Material for the task Block Start

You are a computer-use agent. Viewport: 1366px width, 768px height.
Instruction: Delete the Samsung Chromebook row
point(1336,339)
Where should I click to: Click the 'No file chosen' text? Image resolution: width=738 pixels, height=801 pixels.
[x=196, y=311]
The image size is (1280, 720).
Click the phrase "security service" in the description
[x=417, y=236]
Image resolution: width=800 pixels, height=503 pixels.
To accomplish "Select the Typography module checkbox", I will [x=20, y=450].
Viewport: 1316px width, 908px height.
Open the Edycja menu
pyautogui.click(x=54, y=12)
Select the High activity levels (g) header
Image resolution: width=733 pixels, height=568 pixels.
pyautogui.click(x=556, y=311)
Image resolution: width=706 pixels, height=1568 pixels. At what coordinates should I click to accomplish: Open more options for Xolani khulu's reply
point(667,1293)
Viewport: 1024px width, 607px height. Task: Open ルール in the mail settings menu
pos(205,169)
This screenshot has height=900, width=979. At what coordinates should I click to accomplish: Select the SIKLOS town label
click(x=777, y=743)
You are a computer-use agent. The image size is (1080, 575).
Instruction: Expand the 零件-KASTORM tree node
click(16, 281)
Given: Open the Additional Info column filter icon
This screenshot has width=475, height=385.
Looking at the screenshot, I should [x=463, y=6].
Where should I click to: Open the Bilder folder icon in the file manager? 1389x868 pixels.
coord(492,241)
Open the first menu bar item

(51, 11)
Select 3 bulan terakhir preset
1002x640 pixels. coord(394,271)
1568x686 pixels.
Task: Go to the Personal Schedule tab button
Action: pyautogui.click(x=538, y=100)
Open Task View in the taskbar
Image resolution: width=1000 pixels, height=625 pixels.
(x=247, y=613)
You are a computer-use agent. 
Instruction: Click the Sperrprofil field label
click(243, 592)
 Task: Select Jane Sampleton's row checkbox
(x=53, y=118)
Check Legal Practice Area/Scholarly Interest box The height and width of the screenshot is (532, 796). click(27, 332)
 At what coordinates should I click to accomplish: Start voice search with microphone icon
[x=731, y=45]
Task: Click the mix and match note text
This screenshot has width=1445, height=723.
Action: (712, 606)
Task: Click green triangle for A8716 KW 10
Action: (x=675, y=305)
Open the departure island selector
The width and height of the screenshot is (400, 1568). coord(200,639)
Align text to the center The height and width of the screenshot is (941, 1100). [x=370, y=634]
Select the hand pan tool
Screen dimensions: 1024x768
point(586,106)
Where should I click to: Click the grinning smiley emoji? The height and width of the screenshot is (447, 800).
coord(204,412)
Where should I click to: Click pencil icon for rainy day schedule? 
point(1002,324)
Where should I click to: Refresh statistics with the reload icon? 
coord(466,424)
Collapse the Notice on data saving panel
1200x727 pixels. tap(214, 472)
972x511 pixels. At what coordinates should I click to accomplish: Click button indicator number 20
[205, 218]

Material for the task Block End

• **Instructions to follow**:
The output should be the entire listing, exactly as it is.

• **Result of this task**:
You are a computer-use agent. Viewport: 1366px width, 768px height.
Instruction: Delete the Samsung Chromebook row
point(1336,339)
Where should I click to: Click the 'No file chosen' text? Image resolution: width=738 pixels, height=801 pixels.
[x=196, y=311]
The image size is (1280, 720).
Click the phrase "security service" in the description
[x=417, y=236]
Image resolution: width=800 pixels, height=503 pixels.
To accomplish "Select the Typography module checkbox", I will [x=20, y=450].
Viewport: 1316px width, 908px height.
Open the Edycja menu
pyautogui.click(x=54, y=12)
Select the High activity levels (g) header
Image resolution: width=733 pixels, height=568 pixels.
pyautogui.click(x=556, y=311)
Image resolution: width=706 pixels, height=1568 pixels. At what coordinates should I click to accomplish: Open more options for Xolani khulu's reply
point(667,1293)
Viewport: 1024px width, 607px height. Task: Open ルール in the mail settings menu
pos(205,169)
This screenshot has height=900, width=979. At what coordinates should I click to accomplish: Select the SIKLOS town label
click(x=777, y=743)
You are a computer-use agent. The image size is (1080, 575).
Instruction: Expand the 零件-KASTORM tree node
click(16, 281)
Given: Open the Additional Info column filter icon
This screenshot has width=475, height=385.
Looking at the screenshot, I should [x=463, y=6].
Where should I click to: Open the Bilder folder icon in the file manager? 1389x868 pixels.
coord(492,241)
Open the first menu bar item

(51, 11)
Select 3 bulan terakhir preset
1002x640 pixels. coord(394,271)
1568x686 pixels.
Task: Go to the Personal Schedule tab button
Action: pyautogui.click(x=538, y=100)
Open Task View in the taskbar
Image resolution: width=1000 pixels, height=625 pixels.
(x=247, y=613)
You are a computer-use agent. 
Instruction: Click the Sperrprofil field label
click(243, 592)
 Task: Select Jane Sampleton's row checkbox
(x=53, y=118)
Check Legal Practice Area/Scholarly Interest box The height and width of the screenshot is (532, 796). click(27, 332)
 At what coordinates should I click to accomplish: Start voice search with microphone icon
[x=731, y=45]
Task: Click the mix and match note text
This screenshot has width=1445, height=723.
Action: (712, 606)
Task: Click green triangle for A8716 KW 10
Action: (x=675, y=305)
Open the departure island selector
The width and height of the screenshot is (400, 1568). coord(200,639)
Align text to the center The height and width of the screenshot is (941, 1100). [x=370, y=634]
Select the hand pan tool
Screen dimensions: 1024x768
point(586,106)
Where should I click to: Click the grinning smiley emoji? The height and width of the screenshot is (447, 800).
coord(204,412)
Where should I click to: Click pencil icon for rainy day schedule? 
point(1002,324)
Where should I click to: Refresh statistics with the reload icon? 
coord(466,424)
Collapse the Notice on data saving panel
1200x727 pixels. tap(214, 472)
972x511 pixels. At what coordinates should I click to accomplish: Click button indicator number 20
[205, 218]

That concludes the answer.